◆ What to work on: Repeat the records. Leave nothing out.

(Records from a collection)

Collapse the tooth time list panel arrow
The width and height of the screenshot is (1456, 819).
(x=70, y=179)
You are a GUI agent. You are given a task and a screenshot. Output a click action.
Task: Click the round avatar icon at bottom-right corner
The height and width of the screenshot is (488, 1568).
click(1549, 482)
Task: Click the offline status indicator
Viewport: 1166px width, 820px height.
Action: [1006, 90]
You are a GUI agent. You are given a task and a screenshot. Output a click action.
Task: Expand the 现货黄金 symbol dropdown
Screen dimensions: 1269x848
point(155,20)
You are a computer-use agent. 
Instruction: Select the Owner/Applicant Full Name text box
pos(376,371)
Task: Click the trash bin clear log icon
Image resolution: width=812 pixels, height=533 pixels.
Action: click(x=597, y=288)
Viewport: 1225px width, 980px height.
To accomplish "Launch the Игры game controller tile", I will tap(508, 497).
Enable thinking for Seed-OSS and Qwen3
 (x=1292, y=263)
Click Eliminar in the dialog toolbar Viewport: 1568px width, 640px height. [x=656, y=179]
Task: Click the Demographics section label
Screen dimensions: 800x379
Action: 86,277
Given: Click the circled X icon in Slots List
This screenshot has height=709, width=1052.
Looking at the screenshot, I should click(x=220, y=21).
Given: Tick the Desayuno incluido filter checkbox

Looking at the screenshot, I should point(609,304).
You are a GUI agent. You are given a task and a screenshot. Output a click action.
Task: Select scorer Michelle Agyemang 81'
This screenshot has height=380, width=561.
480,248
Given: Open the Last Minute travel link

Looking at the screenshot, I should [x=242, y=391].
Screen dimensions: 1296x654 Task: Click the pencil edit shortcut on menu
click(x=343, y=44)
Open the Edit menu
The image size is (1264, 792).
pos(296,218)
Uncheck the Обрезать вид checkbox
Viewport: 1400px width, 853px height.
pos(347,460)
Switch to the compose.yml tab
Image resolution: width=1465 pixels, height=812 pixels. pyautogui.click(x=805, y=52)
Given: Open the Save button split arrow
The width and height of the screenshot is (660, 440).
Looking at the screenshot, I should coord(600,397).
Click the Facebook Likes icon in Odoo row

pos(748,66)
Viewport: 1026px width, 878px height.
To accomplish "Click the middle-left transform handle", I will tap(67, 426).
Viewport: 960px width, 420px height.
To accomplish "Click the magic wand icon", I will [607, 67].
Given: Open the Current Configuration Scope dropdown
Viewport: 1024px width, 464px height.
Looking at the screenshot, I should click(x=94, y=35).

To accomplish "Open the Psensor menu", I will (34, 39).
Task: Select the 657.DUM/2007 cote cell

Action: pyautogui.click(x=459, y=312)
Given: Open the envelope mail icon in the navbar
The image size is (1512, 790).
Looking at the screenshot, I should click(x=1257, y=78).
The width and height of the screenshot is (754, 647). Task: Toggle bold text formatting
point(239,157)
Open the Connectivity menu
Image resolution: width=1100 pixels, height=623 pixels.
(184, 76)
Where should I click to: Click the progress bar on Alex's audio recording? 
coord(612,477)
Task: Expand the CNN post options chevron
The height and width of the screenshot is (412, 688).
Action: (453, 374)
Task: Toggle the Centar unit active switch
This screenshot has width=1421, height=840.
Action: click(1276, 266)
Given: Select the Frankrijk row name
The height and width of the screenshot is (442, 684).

◆ Expected answer:
Collapse the tooth time list panel arrow
The width and height of the screenshot is (1456, 819).
(x=70, y=179)
You are a GUI agent. You are given a task and a screenshot. Output a click action.
Task: Click the round avatar icon at bottom-right corner
The height and width of the screenshot is (488, 1568).
click(1549, 482)
Task: Click the offline status indicator
Viewport: 1166px width, 820px height.
Action: [1006, 90]
You are a GUI agent. You are given a task and a screenshot. Output a click action.
Task: Expand the 现货黄金 symbol dropdown
Screen dimensions: 1269x848
point(155,20)
You are a computer-use agent. 
Instruction: Select the Owner/Applicant Full Name text box
pos(376,371)
Task: Click the trash bin clear log icon
Image resolution: width=812 pixels, height=533 pixels.
Action: click(x=597, y=288)
Viewport: 1225px width, 980px height.
To accomplish "Launch the Игры game controller tile", I will tap(508, 497).
Enable thinking for Seed-OSS and Qwen3
 (x=1292, y=263)
Click Eliminar in the dialog toolbar Viewport: 1568px width, 640px height. [x=656, y=179]
Task: Click the Demographics section label
Screen dimensions: 800x379
Action: 86,277
Given: Click the circled X icon in Slots List
This screenshot has height=709, width=1052.
Looking at the screenshot, I should click(x=220, y=21).
Given: Tick the Desayuno incluido filter checkbox

Looking at the screenshot, I should point(609,304).
You are a GUI agent. You are given a task and a screenshot. Output a click action.
Task: Select scorer Michelle Agyemang 81'
This screenshot has height=380, width=561.
480,248
Given: Open the Last Minute travel link

Looking at the screenshot, I should [x=242, y=391].
Screen dimensions: 1296x654 Task: Click the pencil edit shortcut on menu
click(x=343, y=44)
Open the Edit menu
The image size is (1264, 792).
pos(296,218)
Uncheck the Обрезать вид checkbox
Viewport: 1400px width, 853px height.
pos(347,460)
Switch to the compose.yml tab
Image resolution: width=1465 pixels, height=812 pixels. pyautogui.click(x=805, y=52)
Given: Open the Save button split arrow
The width and height of the screenshot is (660, 440).
Looking at the screenshot, I should coord(600,397).
Click the Facebook Likes icon in Odoo row

pos(748,66)
Viewport: 1026px width, 878px height.
To accomplish "Click the middle-left transform handle", I will tap(67, 426).
Viewport: 960px width, 420px height.
To accomplish "Click the magic wand icon", I will [607, 67].
Given: Open the Current Configuration Scope dropdown
Viewport: 1024px width, 464px height.
Looking at the screenshot, I should click(x=94, y=35).

To accomplish "Open the Psensor menu", I will (34, 39).
Task: Select the 657.DUM/2007 cote cell

Action: pyautogui.click(x=459, y=312)
Given: Open the envelope mail icon in the navbar
The image size is (1512, 790).
Looking at the screenshot, I should click(x=1257, y=78).
The width and height of the screenshot is (754, 647). Task: Toggle bold text formatting
point(239,157)
Open the Connectivity menu
Image resolution: width=1100 pixels, height=623 pixels.
(184, 76)
Where should I click to: Click the progress bar on Alex's audio recording? 
coord(612,477)
Task: Expand the CNN post options chevron
The height and width of the screenshot is (412, 688).
Action: (453, 374)
Task: Toggle the Centar unit active switch
This screenshot has width=1421, height=840.
Action: click(1276, 266)
Given: Select the Frankrijk row name
The height and width of the screenshot is (442, 684).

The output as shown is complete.